Beginning almost a year earlier, Wal-Mart felt so pressured by its critics that it featured CEO Lee Scott in public relations ads in major newspapers, on television, and on National Public Radio, insisting that Wal-Mart couldn’t be as bad as its critics claim.
Don’t believe it.
Internal Wal-Mart documents published in The New York Times just before release of the Wal-Mart documentary showed that not even Wal-Mart’s own analysts could buy wholesale into the idea of the company as a responsible employer. Wal-Mart’s own memos warned that Wal-Mart risks damage to its “overall reputation” as consumers learn more about its costs.
“Our critics are correct in some of their observations,” stated one memo. “Specifically, our [health care] coverage is expensive for low-income families, and Wal-Mart has a significant percentage of Associates on public assistance.” The memo went on to explain how 46 percent of the children of Wal-Mart workers depend on Medicaid or go uninsured.
Unfortunately, the cost to society of the Wal-Mart business plan doesn’t end with its unaffordable employee health-care plan. It starts on the factory floor in countries where workers allege sweatshop abuses by Wal-Mart suppliers. It continues into American communities where Wal-Mart builds stores financed by taxpayer subsidies that put local companies out of business.
That’s the Wal-Mart way. In order to sell ever-cheaper products and seize ever-larger market shares, its business model shifts the costs of low prices elsewhere.
This is at odds with the history of business in America since the Industrial Revolution.
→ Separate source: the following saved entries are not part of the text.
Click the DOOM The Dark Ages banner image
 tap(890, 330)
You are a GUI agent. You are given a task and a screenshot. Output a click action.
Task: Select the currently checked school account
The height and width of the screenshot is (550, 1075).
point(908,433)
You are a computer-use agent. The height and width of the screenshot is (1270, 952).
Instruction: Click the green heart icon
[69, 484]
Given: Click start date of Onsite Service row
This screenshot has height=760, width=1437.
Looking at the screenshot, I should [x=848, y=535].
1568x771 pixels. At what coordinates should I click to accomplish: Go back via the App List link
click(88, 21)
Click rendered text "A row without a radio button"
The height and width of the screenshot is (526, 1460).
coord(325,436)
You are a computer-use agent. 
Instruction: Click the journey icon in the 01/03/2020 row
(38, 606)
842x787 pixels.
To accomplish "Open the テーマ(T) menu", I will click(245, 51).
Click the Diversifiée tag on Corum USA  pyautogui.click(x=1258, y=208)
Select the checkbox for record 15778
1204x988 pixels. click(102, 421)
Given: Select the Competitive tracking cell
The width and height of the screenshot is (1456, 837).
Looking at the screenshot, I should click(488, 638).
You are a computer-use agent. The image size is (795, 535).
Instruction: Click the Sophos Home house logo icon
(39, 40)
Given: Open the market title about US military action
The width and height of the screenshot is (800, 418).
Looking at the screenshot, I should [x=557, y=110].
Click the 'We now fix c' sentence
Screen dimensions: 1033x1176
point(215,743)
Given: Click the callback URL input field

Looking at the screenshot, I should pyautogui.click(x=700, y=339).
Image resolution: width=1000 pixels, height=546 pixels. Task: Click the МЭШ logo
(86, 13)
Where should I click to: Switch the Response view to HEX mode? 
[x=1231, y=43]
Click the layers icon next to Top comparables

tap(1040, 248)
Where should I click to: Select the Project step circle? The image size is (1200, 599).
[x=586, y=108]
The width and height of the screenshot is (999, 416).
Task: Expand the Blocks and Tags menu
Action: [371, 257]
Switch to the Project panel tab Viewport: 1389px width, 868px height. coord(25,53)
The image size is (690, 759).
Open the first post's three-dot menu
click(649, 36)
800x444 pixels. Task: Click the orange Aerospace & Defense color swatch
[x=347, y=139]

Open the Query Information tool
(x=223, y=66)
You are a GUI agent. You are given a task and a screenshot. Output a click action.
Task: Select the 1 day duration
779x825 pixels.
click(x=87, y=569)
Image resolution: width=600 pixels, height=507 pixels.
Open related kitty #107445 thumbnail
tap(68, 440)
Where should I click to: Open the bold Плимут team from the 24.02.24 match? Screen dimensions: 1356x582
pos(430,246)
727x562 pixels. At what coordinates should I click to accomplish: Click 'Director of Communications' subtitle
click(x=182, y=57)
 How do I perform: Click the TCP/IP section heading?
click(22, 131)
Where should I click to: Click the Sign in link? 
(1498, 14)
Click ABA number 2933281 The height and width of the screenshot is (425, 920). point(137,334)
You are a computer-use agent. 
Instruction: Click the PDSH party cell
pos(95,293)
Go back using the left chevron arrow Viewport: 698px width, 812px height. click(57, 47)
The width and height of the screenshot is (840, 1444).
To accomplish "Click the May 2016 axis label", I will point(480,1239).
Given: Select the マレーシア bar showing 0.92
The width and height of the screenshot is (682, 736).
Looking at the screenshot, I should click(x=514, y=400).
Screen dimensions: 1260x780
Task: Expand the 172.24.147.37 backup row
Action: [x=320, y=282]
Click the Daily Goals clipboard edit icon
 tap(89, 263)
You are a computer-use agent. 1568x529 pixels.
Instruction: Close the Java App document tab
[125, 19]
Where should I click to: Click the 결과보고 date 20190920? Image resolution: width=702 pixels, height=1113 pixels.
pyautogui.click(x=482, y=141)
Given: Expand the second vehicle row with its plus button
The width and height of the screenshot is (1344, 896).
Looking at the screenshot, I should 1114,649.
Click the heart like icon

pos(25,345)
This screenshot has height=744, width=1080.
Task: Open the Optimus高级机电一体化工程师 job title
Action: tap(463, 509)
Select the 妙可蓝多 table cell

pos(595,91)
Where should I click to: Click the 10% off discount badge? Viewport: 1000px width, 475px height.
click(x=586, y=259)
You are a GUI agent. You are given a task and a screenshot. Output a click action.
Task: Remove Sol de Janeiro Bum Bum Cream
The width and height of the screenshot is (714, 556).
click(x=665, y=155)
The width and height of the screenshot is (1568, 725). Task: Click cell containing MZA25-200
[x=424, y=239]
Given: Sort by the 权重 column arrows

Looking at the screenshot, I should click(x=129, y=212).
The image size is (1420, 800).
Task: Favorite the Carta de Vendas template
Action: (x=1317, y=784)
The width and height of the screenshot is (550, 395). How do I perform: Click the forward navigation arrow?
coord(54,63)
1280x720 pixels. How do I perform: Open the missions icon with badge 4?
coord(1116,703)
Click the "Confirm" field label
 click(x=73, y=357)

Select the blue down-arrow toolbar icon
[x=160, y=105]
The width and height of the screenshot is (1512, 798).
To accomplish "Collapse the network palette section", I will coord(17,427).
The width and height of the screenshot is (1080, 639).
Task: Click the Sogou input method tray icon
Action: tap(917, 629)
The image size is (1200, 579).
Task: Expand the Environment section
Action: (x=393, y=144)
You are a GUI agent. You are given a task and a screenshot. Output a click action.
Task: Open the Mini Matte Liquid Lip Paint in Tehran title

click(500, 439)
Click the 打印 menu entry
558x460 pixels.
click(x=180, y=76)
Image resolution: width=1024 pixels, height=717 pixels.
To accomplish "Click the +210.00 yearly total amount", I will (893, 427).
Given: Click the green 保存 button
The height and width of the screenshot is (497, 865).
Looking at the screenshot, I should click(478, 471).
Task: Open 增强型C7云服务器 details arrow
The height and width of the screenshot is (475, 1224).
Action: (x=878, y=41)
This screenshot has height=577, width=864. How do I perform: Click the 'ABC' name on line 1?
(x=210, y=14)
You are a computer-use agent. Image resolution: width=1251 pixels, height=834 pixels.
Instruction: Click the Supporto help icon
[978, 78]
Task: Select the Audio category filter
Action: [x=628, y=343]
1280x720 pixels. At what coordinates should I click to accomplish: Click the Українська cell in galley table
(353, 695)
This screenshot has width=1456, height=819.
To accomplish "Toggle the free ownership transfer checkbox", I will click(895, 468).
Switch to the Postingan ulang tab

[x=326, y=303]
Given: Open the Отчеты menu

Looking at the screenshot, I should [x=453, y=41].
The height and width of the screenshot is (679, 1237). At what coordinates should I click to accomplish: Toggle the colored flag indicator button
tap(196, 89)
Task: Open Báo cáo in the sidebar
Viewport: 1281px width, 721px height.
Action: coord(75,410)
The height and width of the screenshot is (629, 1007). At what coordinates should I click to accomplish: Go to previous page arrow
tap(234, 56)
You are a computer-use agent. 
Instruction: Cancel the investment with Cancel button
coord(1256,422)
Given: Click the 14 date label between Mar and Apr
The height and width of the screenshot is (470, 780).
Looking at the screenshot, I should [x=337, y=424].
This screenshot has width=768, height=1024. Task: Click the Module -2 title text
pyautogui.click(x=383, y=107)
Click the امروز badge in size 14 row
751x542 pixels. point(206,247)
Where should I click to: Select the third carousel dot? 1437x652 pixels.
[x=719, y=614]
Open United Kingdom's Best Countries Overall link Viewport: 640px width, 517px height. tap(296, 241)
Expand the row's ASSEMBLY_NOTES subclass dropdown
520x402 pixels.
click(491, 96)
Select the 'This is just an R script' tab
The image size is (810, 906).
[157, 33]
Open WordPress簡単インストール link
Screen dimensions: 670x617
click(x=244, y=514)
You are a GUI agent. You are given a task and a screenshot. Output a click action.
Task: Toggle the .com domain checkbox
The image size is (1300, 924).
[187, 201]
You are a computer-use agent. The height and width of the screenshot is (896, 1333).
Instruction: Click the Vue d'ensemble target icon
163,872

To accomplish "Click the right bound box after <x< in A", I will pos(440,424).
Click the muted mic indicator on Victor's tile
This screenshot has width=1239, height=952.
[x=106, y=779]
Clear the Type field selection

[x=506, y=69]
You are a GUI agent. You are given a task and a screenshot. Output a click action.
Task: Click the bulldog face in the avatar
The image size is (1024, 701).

Until Wal-Mart, American companies had increasingly accepted the responsibility to internalize all the real costs associated with their businesses. They paid decent wages, offered health-care benefits and vacations, limited the workweek to 40 hours, reduced their environmental impact, and more.
Wal-Mart turns that trend around, and externalizes its costs however it can – pushing its costs of doing business onto you, me, our communities, and the environment. We pick up the price tag while Wal-Mart picks up billions in profit.
Wal-Mart externalizes the cost of acquiring its products by insisting that suppliers lower their prices year after year. This sends suppliers scrambling for cheaper labor, as detailed in a Pulitzer-winning 2003 series in the “Los Angeles Times.” Its constant pressure to lower prices not only exports American jobs, but also promotes abuses at the beginning of the supply chain in factories overseas. Last September, workers from five different countries filed the most recent lawsuit to allege workplace mistreatment by company suppliers, including charges of beatings, forced overtime without pay, denial of maternity leave, and payment below minimum wage.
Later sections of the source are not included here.